Pasado y futuro: los consagrados
Finalmente, varias películas presentadas por cineastas de trayectoria larga y consolidada destacaron por su cambio de registro, voluntad para tomar riesgos o por la sostenida calidad de sus propuestas. En los meses por venir se hablará mucho de Licorice Pizza (Estados Unidos), noveno largometraje de Paul Thomas Anderson, quizás el autor más sólido e impredecible de la Norteamérica de este siglo. Ubicada en la misma California setentera resucitada hace poco por Quentin Tarantino, Licorice Pizza es una manzana envenenada sobre la ingenuidad juvenil y el primer romance entre un actor infantil –que a los quince ya está en decadencia– y una estudiante diez años mayor quienes, en medio de una década efervescente y alocada, terminan por intentar todas las versiones posibles del Sueño Americano, desde emprender negocios de camas de agua o maquinitas (“son el futuro”) hasta sumarse a campañas políticas, especular con los precios del petróleo durante la crisis de 1973 y poner en su lugar a una versión extravagante de Kris Kristofferson (Bradley Cooper). Tierna y cínica a la vez, es una película mayor de su realizador.

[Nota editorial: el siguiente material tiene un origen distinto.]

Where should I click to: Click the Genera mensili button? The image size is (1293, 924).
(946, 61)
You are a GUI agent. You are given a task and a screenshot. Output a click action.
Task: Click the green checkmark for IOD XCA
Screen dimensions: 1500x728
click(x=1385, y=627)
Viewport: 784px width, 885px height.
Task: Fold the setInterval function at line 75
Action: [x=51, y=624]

Dado que el score de Licorice Pizza está compuesto por el colega habitual de Anderson, Jonny Greenwood, habrá que mencionar también las piezas fantasmales y sincopadas compuestas para la lograda y expresiva Spencer (Reino Unido), de Pablo Larraín. Sin embargo, otros dos relatos sobre mujeres al borde de un ataque de nervios son igualmente meritorios: Benedetta (Francia), de Paul Verhoeven, es un ejercicio de equilibrio. Es probable que el director holandés sea una de las tres o cuatro personas en el mundo eruditas en el extinto nunsploitation, un género guarro, precario y a veces disfrutable cuyo único propósito era someter a monjas de ficción a todo tipo de excesos: satánicos, eróticos o gore. En México las dudosas pero divertidas Alucarda (1977) y Satánico Pandemonium (1975) son dos ejemplos que continúan en la memoria de aquel subgénero que nació y murió en las funciones nocturnas de las salas llamadas “piojito” y en la contracultura. Verhoeven tuvo el buen y el mal gusto de revivir esa tradición filmando Benedetta con la elegancia formal de una coproducción europea de arte y ensayo, lo que la vuelve una de las cintas de género más arriesgadas, y por lo tanto afortunadas, del año recién terminado.
Para quien busque un personaje femenino que sea revolucionario en un registro distinto, en La peor persona del mundo (Noruega), del escandinavo Joachim Trier, encontrará lo que busca. Es cierto que su protagonista, Julie –¿guiño a Strindberg?–, está escrito a cuatro manos por dos hombres (uno de los cuales, Eskil Vogt, dirigió este año el hipertenso thriller Los inocentes), pero curiosamente eso no es detrimento para el liberador desarrollo del personaje, que avanza entre varias facultades, relaciones amorosas y expectativas a lo largo de los años, incluyendo una complicada relación con la maternidad, para terminar siendo lo único que de verdad buscaba ser: libre. Emotiva, fresca y elegiaca en su tramo final, es otra muestra palpable de la buena salud que siempre muestra el cine del norte de Europa, a pesar de su breve producción.